> [Listed records]:
■ ■ ■ ■ ■

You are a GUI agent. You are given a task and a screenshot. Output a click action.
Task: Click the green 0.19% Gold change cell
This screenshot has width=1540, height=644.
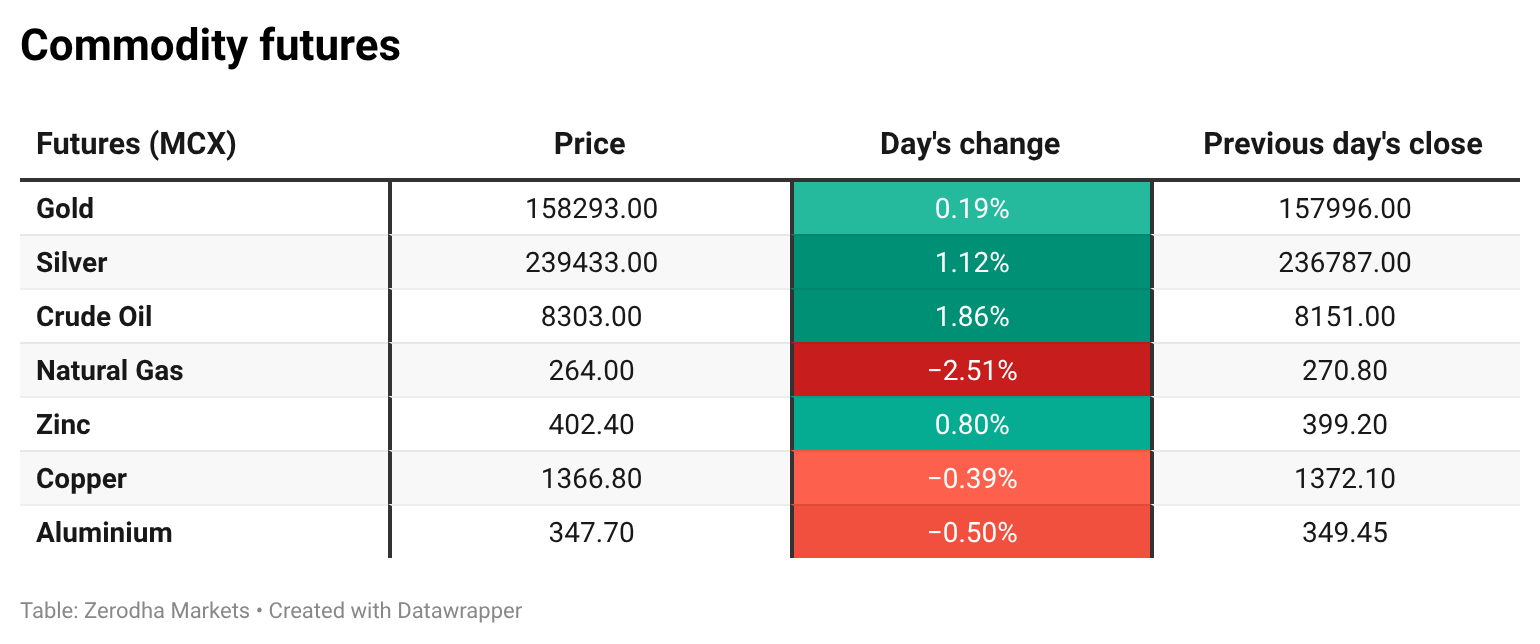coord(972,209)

■ ■ ■ ■ ■

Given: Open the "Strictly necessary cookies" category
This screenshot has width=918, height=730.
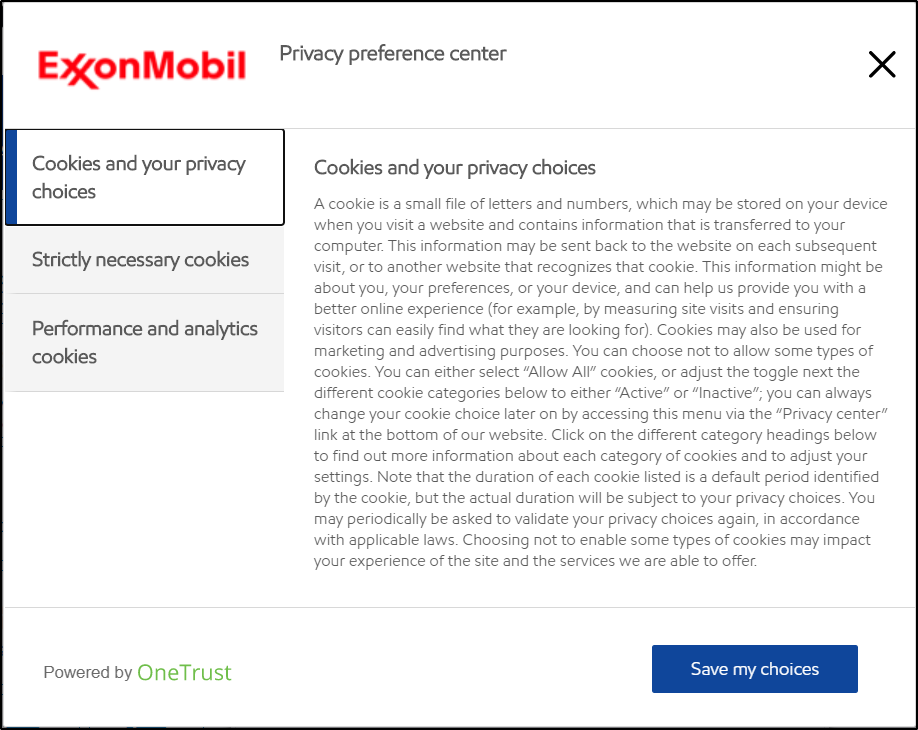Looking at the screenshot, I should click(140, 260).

■ ■ ■ ■ ■

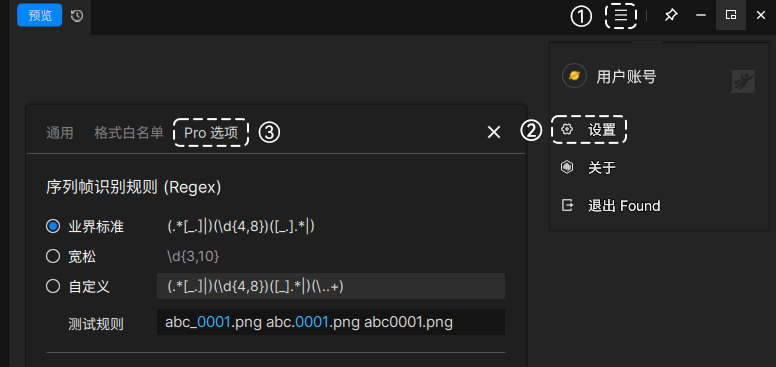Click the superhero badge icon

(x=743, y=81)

■ ■ ■ ■ ■

In the lines that begin with the one containing "Given: Open the" and end with the one containing "Looking at the", swap "category" for "section" and change nothing else. Give back only those lines, without the pictures.

> [Task result]:
Given: Open the "Strictly necessary cookies" section
This screenshot has width=918, height=730.
Looking at the screenshot, I should click(140, 260).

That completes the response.